01-2 | Figo: Jadian, dan Percik Api Pertama
······✤······
Cerita dari Figo Adhi Djuarsa:
Jadian, dan Percik Api Pertama
······✤······
Sabtu, 1 Desember 2018
Kurang lebih dua bulan gue dan Nala dekat. Perjalanan gue kelihatan lancar-lancar aja. Rumah kami ternyata nggak terlalu jauh jaraknya, dan gue bahkan jadi sering makan siang bareng sama Nala. Maaf ya, Rakha, gue jadi nggak makan sama lo lagi. Gue juga mulai sering jalan bareng, entah itu cuma makan ke restoran sepulang kuliah, nonton, main ke Timezone, atau sekadar nemenin Nala shopping ke Grand Indonesia, mal favoritnya.
Hari ini, Nala lagi-lagi ngajak gue ke Grand Indonesia.

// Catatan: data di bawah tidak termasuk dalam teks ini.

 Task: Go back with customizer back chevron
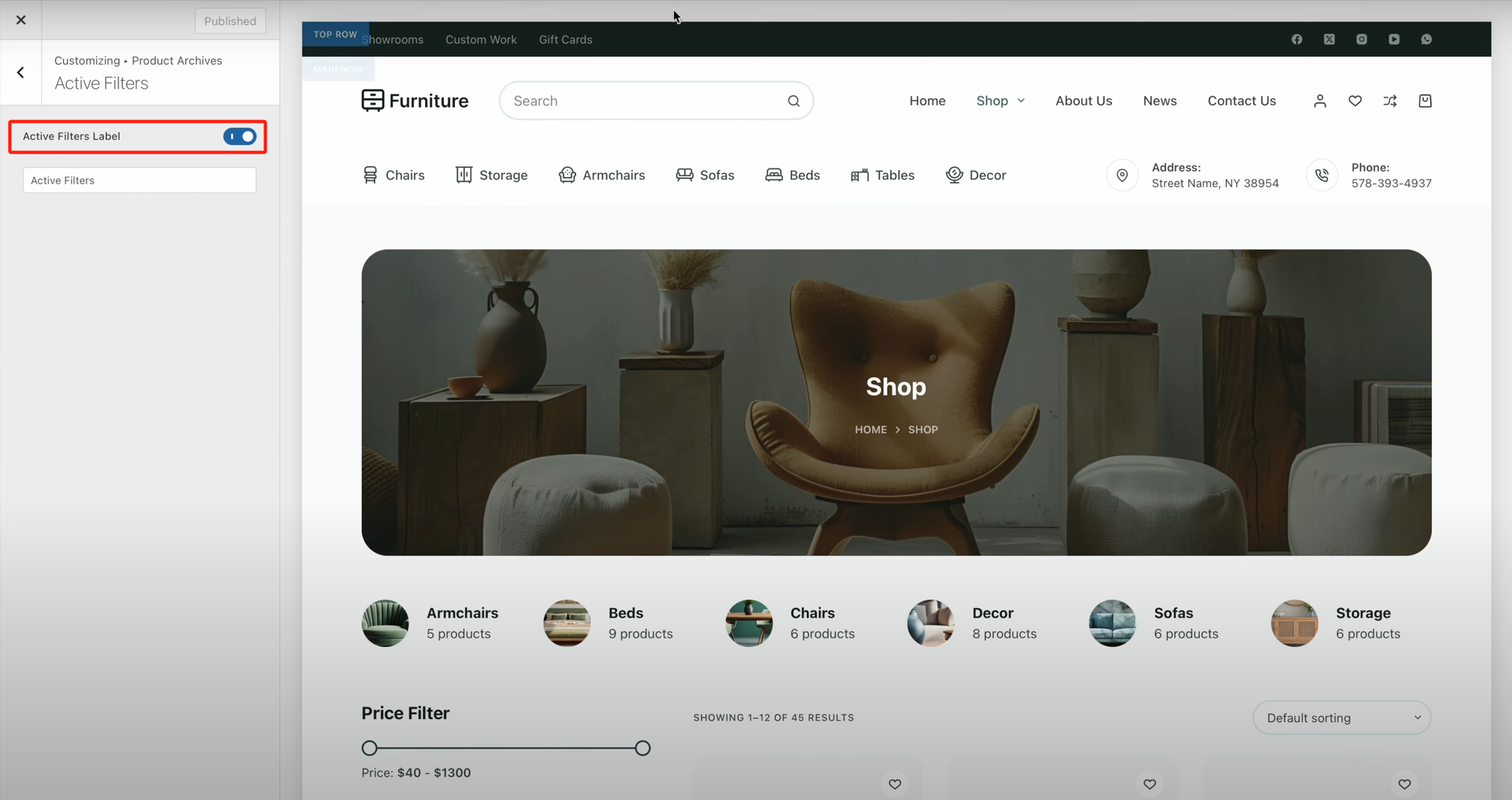[21, 72]
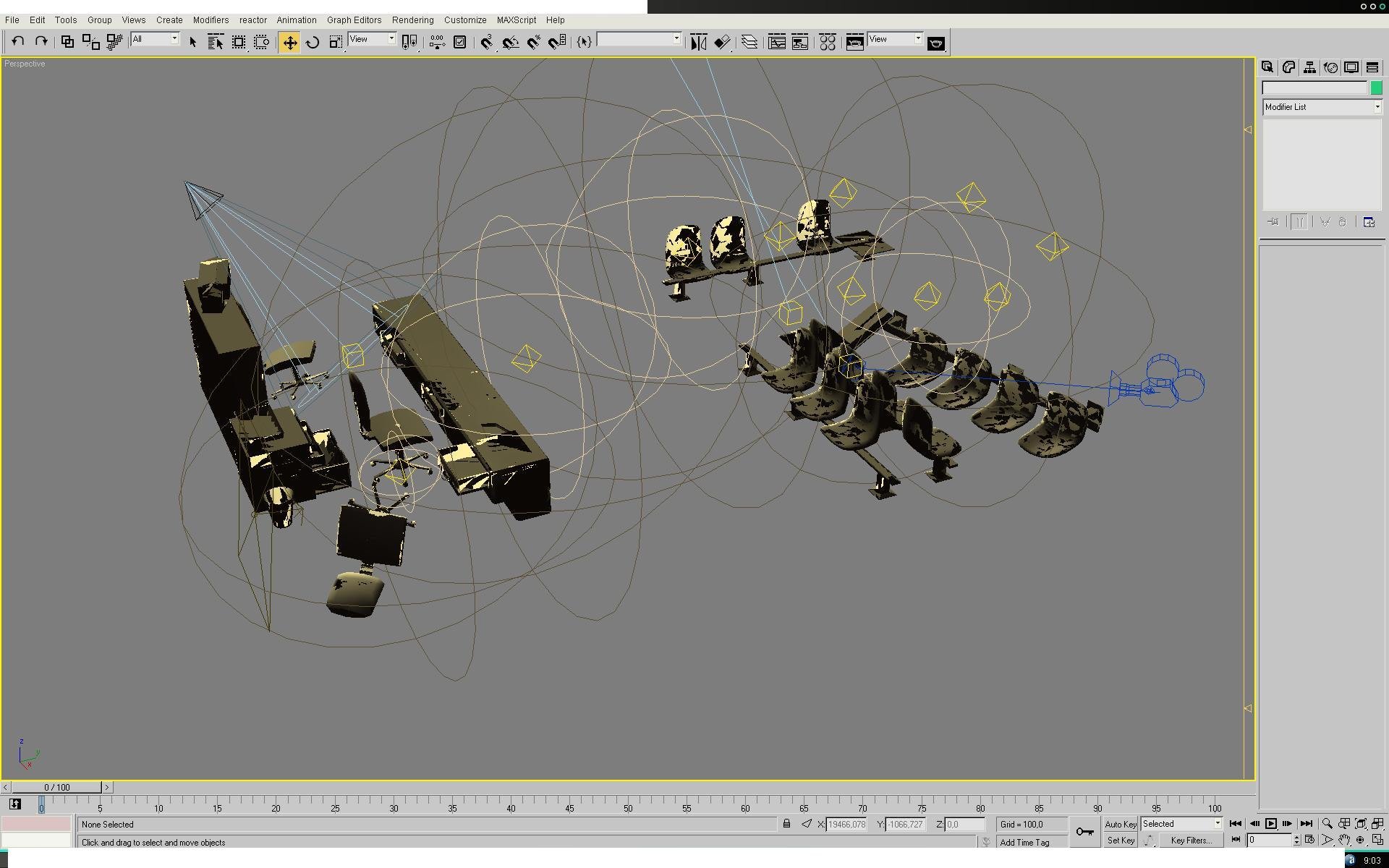Toggle the 3D Snaps magnet
This screenshot has height=868, width=1389.
(x=487, y=43)
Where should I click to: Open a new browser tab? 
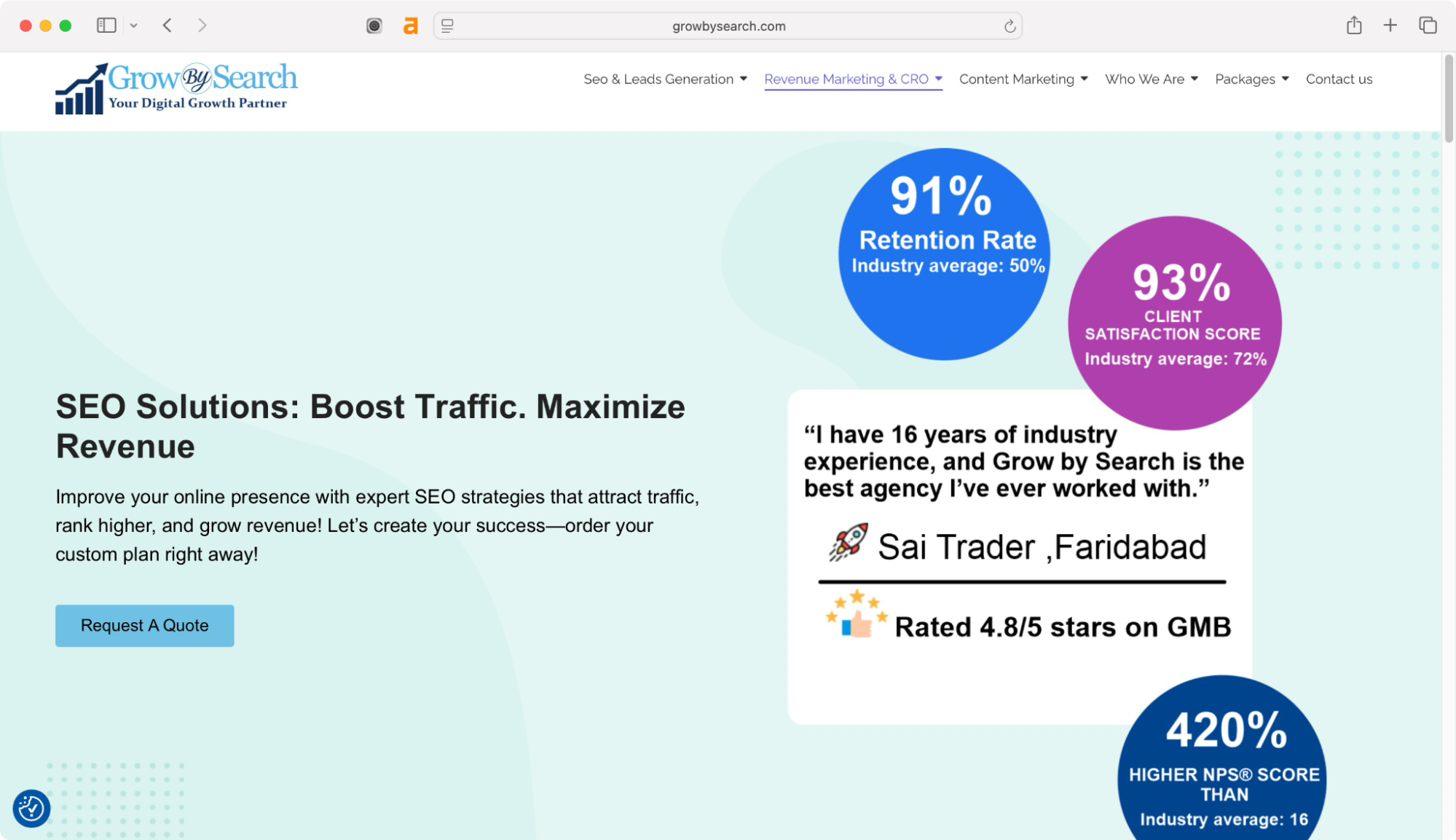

Gue turutin. Sekarang bahkan gue sudah memarkir mobil sedan yang gue kendarai di depan pagar rumahnya. Kata Nala tunggu sebentar, dia mau pakai sepatu dan pamit ke orang tuanya dulu. Jadilah gue diam di dalam mobil, sesekali ngaca pada spion dalam mobil.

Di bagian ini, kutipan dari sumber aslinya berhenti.